ABSTRACT

This chapter addresses how Legitimation Code Theory (LCT) can be used to overcome this divide in qualitative research. Specifically, we discuss how to develop an ‘external language of description’ or translation device between theory and data. We ground our discussion in the example of a major study that enacted the LCT concepts of specialization codes (Chapter 1, this volume) to explore how constructivist pedagogy shapes the educational experiences of students (Chen 2010). First, we elaborate on Bernstein’s notion of an ‘external language’ – its rationale, its role in research, and ways it has been interpreted – to clarify the nature of a ‘translation device’. Second, we introduce the study we use to exemplify how such a device can be evolved. Third, we analyse the evolving process of that study. There are few published examples of ‘external languages’; there is even less public discussion of how they can be developed.

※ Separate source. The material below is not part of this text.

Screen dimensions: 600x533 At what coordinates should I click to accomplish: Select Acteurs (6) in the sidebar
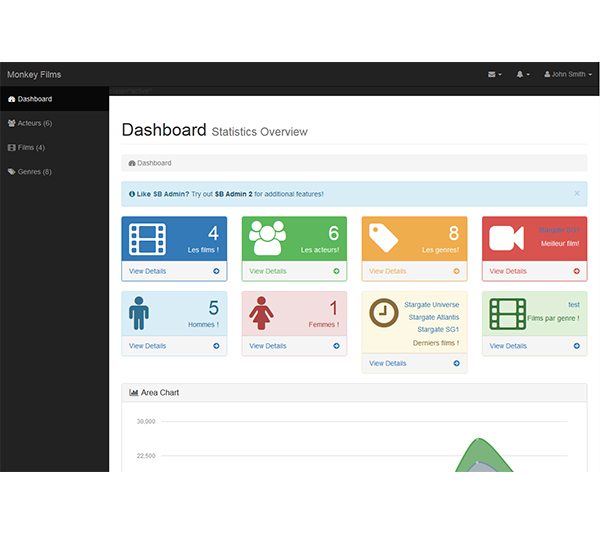tap(34, 123)
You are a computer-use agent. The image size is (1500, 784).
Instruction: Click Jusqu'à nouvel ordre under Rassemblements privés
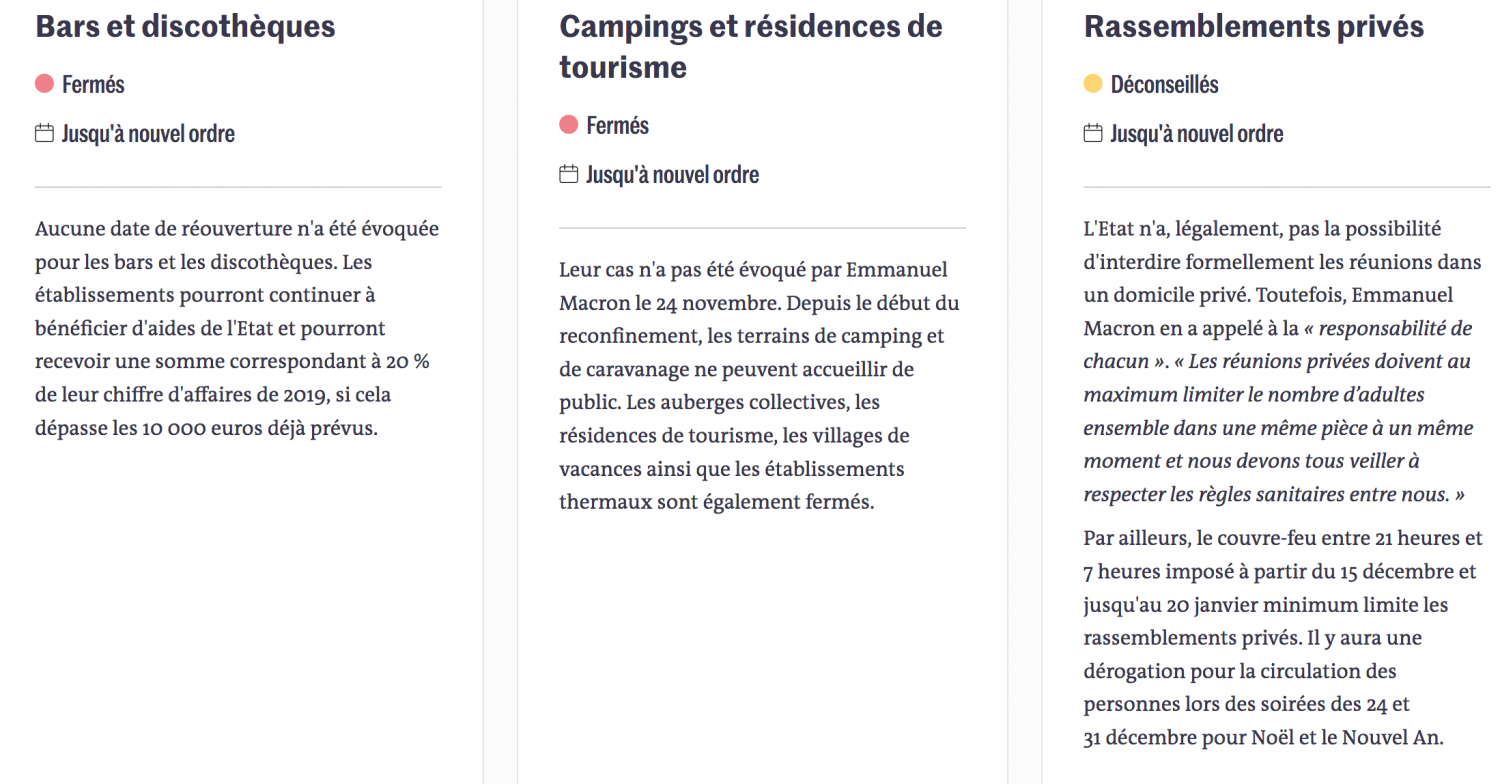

Publications typically reveal the products of research; here we reveal the process as well as the product, to make explicit part of the craft of LCT (Chapter 1, this volume). We analyse the study as an unfolding narrative, focusing on how relations between theory and data were negotiated in the development of an external language of description. Last, we introduce the resulting translation device, discuss how it enables dialogue between theory and data, and consider the nature of the process more generally. We should emphasize that this chapter is intended to be neither a definitive guide nor a template for enacting LCT. More widely, it aims neither to normatively define how theory and data should be related nor to restrict diversity in how this can be achieved. As we discuss, there are several interpretations of ‘external languages’, and, as other chapters in this volume illustrate, there are many ways of using LCT and developing translation devices. Rather, by focusing in detail on one study we hope to shed some illustrative light on how the framework can be used in qualitative research to generate explanatory power through fostering dialogue between theory and data.